Could someone give me examples of how haskells type system is more helpful compared to a language with a static type system. Examples, that are terse and can be succinctly expressed would be nice.
The Haskell type system has a number of features which all exist in other languages, but are rarely combined within a single, consistent language:
it is a sound, static type system, meaning that a number of errors are guaranteed not to happen at runtime without needing runtime type checks (this is also the case in Caml, SML and almost the case in Java, but not in, say, Lisp, Python, C, or C++);
it performs static type reconstruction, meaning that the programmer doesn't need to write types unless he wants to, the compiler will reconstruct them on its own (this is also the case in Caml and SML, but not in Java or C);
it supports impredicative polymorphism (type variables), even at higher kinds (unlike Caml and SML, or any other production-ready language known to me);
it has good support for overloading (type classes) (unlike Caml and SML).
Whether any of those make Haskell a better language is open to discussion — for example, while I happen to like type classes a lot, I know quite a few Caml programmers who strongly dislike overloading and prefer to use the module system.
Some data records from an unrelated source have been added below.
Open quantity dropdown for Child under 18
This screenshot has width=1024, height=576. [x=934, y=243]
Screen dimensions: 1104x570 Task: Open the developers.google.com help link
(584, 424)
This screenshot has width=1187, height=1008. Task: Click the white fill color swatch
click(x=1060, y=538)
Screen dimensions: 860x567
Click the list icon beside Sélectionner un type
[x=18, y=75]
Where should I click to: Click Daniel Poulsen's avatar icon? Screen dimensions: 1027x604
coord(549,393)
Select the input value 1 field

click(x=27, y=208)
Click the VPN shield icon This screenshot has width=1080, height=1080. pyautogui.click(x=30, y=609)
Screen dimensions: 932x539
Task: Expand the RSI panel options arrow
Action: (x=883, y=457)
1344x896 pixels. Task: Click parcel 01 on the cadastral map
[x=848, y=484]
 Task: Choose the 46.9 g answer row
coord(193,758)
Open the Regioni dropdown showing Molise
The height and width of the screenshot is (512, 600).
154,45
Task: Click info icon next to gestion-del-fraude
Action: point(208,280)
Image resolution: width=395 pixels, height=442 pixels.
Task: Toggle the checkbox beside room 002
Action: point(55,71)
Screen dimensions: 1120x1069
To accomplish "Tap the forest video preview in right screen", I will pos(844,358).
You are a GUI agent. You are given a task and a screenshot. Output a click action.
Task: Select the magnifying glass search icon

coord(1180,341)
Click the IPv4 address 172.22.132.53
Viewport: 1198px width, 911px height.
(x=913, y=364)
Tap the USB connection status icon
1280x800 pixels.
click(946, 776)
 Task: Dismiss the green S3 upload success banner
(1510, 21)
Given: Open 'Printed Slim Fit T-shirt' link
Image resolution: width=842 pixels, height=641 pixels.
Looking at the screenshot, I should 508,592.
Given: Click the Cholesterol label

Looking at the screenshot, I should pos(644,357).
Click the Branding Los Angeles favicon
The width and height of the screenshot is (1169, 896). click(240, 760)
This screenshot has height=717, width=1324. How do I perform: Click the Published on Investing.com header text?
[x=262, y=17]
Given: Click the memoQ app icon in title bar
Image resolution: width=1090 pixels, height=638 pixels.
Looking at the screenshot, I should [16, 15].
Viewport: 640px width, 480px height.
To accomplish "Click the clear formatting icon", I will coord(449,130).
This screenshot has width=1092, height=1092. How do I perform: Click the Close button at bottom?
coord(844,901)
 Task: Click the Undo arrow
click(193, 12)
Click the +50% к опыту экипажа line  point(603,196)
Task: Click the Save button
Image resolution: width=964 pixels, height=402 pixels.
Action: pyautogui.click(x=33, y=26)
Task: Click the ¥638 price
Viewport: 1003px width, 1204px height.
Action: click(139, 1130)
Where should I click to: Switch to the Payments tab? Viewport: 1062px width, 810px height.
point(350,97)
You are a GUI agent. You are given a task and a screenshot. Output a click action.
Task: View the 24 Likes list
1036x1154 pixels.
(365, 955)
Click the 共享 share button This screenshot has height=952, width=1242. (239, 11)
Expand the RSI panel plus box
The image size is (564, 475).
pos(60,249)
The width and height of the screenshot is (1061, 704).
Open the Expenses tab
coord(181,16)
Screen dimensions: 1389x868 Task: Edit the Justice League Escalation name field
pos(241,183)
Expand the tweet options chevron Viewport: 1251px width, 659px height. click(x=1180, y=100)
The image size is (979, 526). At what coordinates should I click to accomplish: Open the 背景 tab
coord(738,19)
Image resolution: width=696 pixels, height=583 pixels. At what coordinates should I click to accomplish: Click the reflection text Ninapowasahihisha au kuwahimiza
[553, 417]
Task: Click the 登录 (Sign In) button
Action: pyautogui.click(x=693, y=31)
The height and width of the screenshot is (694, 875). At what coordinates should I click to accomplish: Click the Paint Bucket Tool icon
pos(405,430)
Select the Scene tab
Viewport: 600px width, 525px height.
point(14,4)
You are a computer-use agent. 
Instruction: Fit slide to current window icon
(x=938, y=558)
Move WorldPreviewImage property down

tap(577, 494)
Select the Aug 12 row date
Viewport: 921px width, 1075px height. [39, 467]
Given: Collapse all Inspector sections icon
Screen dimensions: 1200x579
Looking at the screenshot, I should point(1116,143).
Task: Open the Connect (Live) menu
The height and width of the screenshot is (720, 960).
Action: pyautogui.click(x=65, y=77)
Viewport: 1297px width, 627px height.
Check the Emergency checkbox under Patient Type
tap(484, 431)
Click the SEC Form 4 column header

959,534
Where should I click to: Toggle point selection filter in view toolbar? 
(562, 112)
On the other hand, the Haskell type system lacks a few features that other languages support elegantly:
it has no support for runtime dispatch (unlike Java, Lisp, and Julia);
it has no support for existential types and GADTs (these are both GHC extensions);
it has no support for dependent types (unlike Coq, Agda and Idris).
Again, whether any of these are desirable features in a general-purpose programming language is open to discussion.
In addition to what others have answered, it is also Haskell's type system that makes the language pure, i.e. which distinguishes between values of a certain type and effectful computations that produce a result of that type.
One major difference between Haskell's type system and that of most OO languages is that the ability for a function to have side effects is represented by a data type (a monad such as IO). This allows you to write pure functions that the compiler can verify are side-effect-free and referentially transparent, which generally means that they're easier to understand and less prone to bugs. It's possible to write side-effect-free code in other languages, but you don't have the compiler's help in doing so. Haskell makes you think more carefully about which parts of your program need to have side effects (such as I/O or mutable variables) and which parts should be pure.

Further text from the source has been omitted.